OpenBoost

A GPU-native, all-Python platform for tree-based machine learning.

Note: OpenBoost is in active development. APIs may change between releases. Use at your own risk.

Why OpenBoost?

For standard GBDT, use XGBoost/LightGBM — they're highly optimized C++.
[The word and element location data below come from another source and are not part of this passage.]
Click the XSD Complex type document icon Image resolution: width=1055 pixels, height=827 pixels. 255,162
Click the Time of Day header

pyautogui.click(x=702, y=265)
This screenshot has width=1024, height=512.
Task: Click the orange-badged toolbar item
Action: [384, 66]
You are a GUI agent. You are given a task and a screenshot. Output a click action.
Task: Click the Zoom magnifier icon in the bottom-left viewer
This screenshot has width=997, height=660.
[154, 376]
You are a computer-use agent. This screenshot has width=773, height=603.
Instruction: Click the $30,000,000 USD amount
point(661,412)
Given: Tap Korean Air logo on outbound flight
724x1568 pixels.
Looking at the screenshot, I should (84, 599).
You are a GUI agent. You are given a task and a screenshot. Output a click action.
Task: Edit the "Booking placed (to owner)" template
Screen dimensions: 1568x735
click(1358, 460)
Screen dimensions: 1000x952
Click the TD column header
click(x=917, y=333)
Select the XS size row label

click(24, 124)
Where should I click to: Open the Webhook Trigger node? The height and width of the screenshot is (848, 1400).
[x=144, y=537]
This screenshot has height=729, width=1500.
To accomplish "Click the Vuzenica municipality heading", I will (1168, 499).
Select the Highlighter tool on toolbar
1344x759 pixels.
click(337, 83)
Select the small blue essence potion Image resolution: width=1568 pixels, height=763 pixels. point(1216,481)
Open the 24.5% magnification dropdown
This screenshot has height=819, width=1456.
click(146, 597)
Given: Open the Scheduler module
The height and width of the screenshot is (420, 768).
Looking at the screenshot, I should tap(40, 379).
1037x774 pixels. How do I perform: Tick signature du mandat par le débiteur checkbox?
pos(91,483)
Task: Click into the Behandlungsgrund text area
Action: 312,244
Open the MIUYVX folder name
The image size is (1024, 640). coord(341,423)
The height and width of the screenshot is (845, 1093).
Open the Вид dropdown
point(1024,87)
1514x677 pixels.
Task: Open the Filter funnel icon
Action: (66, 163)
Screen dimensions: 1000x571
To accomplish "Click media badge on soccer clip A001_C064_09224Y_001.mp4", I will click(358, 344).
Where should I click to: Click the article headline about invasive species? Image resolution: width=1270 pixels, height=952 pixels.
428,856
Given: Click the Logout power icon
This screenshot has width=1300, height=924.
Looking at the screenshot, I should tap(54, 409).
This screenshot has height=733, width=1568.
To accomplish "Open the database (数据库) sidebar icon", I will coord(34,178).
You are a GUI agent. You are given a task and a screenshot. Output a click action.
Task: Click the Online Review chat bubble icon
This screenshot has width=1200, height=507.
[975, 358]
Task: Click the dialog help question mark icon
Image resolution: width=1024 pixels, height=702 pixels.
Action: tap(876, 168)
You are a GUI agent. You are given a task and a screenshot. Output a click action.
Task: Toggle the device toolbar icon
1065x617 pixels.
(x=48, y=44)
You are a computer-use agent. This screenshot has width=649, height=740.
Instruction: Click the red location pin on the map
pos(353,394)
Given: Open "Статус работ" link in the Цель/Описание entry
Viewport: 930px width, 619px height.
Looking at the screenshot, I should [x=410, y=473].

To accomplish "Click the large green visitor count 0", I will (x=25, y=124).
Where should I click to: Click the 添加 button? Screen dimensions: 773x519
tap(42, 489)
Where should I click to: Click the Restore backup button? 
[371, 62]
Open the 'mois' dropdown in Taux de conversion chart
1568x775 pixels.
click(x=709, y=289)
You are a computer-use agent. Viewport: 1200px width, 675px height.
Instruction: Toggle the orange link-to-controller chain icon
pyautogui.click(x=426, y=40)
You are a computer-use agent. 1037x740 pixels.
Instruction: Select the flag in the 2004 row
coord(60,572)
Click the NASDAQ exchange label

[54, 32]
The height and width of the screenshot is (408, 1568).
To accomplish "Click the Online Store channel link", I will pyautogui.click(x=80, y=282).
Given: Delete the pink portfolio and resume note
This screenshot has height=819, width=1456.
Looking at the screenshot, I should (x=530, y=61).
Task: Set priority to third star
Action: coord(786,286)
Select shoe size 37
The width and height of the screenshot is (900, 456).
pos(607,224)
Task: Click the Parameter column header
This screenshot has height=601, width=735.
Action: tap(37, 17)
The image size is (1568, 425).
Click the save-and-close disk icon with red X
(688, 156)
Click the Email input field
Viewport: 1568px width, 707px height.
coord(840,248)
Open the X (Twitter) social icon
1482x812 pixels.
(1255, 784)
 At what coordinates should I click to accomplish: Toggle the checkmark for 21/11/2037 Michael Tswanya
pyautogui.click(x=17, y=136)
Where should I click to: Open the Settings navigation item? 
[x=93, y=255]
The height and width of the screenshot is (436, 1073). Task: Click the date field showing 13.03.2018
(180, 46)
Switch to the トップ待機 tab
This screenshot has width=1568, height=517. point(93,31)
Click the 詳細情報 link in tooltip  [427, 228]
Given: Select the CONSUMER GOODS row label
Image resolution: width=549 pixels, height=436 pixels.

For GBDT variants (probabilistic predictions, interpretable GAMs, custom algorithms), OpenBoost brings GPU acceleration to methods that were previously CPU-only and slow:

NaturalBoost: 1.3-2x faster than NGBoost
OpenBoostGAM: 10-40x faster than InterpretML EBM

Plus: ~20K lines of readable Python. Modify, extend, and build on — no C++ required.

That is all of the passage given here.